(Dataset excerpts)
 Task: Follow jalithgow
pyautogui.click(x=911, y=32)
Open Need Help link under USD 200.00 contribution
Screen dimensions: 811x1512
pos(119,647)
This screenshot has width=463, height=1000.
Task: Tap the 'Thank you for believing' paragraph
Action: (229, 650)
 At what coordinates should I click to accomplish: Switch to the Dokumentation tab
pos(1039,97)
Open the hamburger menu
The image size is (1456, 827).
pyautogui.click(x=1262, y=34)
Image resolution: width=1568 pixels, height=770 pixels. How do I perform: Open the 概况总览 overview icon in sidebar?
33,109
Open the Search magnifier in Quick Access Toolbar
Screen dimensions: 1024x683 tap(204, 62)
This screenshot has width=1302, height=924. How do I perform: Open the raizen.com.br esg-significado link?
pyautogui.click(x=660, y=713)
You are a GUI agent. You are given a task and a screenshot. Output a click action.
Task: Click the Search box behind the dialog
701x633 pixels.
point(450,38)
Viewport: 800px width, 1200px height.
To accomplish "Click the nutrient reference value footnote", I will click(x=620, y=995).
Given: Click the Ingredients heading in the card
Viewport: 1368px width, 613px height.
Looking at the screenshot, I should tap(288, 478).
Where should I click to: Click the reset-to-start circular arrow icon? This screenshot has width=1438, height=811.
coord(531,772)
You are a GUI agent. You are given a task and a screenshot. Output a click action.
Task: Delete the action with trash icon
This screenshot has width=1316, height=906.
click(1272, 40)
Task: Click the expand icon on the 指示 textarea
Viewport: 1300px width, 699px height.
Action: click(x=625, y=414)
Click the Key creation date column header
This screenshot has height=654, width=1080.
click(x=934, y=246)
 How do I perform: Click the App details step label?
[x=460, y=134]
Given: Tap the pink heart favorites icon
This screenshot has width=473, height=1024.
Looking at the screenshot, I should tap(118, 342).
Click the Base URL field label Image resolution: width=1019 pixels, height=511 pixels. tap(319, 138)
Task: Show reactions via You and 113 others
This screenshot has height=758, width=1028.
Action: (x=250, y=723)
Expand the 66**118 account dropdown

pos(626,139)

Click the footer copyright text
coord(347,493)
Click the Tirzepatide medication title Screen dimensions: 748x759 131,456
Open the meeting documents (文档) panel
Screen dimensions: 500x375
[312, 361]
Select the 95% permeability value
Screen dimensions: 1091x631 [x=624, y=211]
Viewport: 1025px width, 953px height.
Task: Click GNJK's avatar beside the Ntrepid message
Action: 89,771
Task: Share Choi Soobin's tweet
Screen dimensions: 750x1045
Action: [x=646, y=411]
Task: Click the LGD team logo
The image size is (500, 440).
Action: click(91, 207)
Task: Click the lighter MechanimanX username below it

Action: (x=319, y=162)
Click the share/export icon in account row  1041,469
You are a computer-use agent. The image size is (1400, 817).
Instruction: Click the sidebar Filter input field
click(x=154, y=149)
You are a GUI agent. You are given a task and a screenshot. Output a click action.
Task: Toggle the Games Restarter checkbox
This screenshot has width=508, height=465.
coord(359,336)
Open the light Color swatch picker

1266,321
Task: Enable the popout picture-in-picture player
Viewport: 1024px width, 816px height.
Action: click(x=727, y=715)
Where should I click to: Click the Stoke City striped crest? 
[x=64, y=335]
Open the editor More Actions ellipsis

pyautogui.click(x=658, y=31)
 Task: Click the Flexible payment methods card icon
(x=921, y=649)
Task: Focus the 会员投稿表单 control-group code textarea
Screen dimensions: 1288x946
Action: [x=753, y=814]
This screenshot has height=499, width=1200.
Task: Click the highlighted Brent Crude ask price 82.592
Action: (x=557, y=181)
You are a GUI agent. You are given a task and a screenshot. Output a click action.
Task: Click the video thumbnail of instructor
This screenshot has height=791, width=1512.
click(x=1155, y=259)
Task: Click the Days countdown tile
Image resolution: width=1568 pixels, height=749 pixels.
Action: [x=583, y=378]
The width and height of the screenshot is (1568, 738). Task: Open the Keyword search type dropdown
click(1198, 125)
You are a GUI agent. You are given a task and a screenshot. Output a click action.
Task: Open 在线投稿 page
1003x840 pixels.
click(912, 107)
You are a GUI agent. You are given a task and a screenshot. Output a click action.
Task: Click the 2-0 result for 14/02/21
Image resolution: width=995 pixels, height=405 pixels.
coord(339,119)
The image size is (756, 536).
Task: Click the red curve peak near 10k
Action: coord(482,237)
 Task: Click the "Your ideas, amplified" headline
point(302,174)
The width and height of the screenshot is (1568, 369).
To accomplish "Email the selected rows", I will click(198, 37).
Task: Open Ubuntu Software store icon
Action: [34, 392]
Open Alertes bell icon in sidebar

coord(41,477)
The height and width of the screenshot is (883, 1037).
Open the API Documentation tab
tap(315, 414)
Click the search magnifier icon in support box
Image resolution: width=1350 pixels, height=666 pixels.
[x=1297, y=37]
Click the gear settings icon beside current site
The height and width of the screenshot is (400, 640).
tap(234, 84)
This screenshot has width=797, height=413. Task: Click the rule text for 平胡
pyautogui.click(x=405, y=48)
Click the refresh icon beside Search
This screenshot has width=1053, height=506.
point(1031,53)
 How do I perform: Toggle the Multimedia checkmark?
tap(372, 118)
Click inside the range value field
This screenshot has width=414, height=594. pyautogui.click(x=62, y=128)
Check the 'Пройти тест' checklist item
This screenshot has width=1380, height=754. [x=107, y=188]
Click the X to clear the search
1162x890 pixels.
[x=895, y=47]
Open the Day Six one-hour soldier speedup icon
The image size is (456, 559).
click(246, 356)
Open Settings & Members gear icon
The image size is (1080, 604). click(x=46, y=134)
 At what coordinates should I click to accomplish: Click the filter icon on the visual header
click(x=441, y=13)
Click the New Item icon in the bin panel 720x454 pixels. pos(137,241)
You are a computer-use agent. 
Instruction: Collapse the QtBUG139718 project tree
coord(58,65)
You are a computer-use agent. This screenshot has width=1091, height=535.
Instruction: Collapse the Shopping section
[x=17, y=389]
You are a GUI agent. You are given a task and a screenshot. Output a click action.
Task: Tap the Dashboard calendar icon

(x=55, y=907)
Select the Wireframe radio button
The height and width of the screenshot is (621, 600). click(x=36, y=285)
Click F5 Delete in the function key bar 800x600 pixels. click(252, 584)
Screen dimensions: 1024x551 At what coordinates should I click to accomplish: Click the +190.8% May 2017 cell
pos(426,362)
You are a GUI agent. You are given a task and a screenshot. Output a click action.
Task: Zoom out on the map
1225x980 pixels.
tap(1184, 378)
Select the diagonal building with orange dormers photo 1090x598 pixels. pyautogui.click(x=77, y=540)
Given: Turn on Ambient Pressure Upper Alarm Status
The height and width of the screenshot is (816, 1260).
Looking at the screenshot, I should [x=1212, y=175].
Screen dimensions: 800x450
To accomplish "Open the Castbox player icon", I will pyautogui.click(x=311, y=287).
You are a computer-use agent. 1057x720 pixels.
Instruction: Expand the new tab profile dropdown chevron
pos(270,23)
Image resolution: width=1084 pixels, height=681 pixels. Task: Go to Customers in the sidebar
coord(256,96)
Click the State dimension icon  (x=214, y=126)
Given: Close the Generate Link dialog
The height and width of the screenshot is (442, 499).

**WHAT TO DO:** Where the word "player" appears in a line of the data above, tally that line; then give the total and nothing more.

**REPLY TO THE EXERCISE:** 2